A new benchmark from Distil Labs reveals that small, specialized AI models can outperform giant general-purpose ones on specific tasks. The team fine-tuned open-source Qwen3 models ranging from 0.6 billion to 8 billion parameters using distillation from open-weight teachers, requiring as few as 50 examples. When tested against frontier APIs like OpenAI's GPT-5, Anthropic's Claude 4.6, and Google's Gemini 2.5 across nine datasets, the results were striking. For instance, the tiny Qwen3-0.6B model achieved 98.7% accuracy on a Smart Home function calling task, beating Gemini Flash's 92.0%. On Text2SQL, a Qwen3-4B model scored 98.0%, nearly matching Claude Haiku's 98.7% at a tiny fraction of the cost.
The cost and performance advantages are dramatic. Running on a single H100 GPU, the distilled Qwen3-4B model for Text2SQL costs approximately $3 per million requests, compared to $378 for Claude Haiku and $24 for GPT-5 nano. The model also delivered high throughput with 222 requests per second and low latency.
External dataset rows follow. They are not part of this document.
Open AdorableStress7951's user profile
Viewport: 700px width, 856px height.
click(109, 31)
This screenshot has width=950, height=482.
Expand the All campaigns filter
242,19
However, the study notes a clear trade-off: frontier models still dominate tasks requiring broad world knowledge and open-ended reasoning, like HotpotQA. The practical takeaway is that distillation is ideal for high-volume, structured tasks with well-defined schemas, while frontier APIs are better for low-volume or knowledge-intensive work. All code, models, and data from the benchmark are open-sourced.
- The 0.6B parameter Qwen3 model hit 98.7% accuracy on a Smart Home function calling task, outperforming larger frontier models.
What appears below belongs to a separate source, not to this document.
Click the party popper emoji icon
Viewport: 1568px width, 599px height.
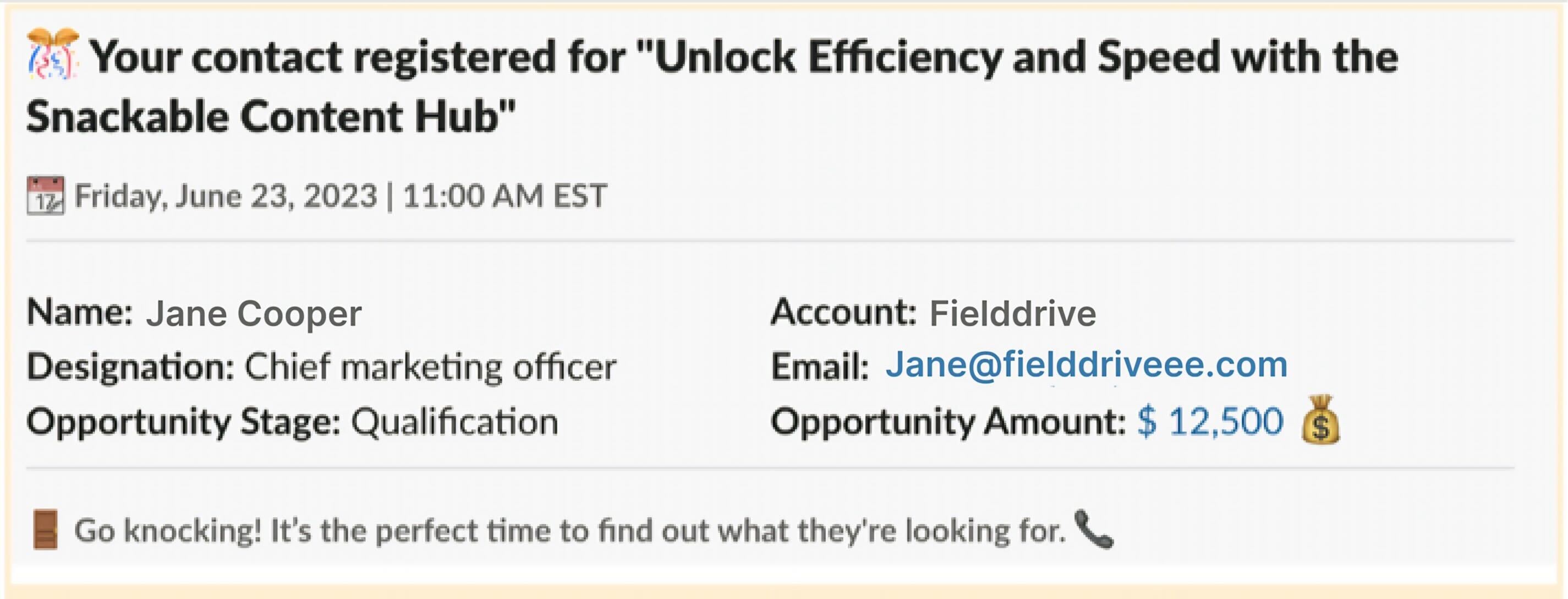point(53,55)
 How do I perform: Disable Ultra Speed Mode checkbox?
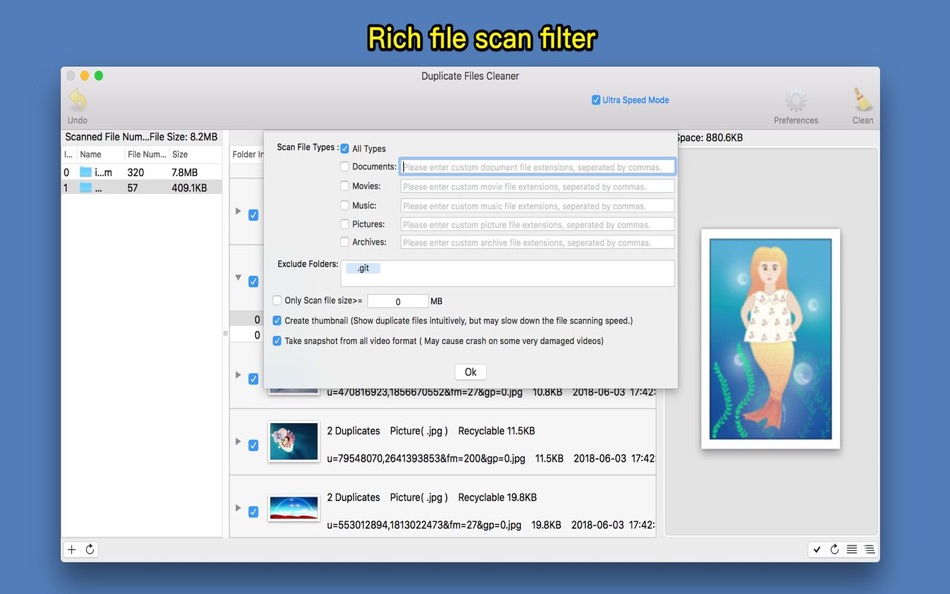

- On Text2SQL, a distilled 4B model matched Claude Haiku's performance (98.0% vs 98.7%) at ~1% of the cost (~$3 vs $378 per million requests).
- The benchmark shows distilled models match or beat the best mid-tier frontier API on 6 out of 9 narrow, structured tasks.
Why It Matters
This provides a clear, cost-effective blueprint for enterprises to deploy efficient, specialized AI agents for high-volume tasks without relying on expensive APIs.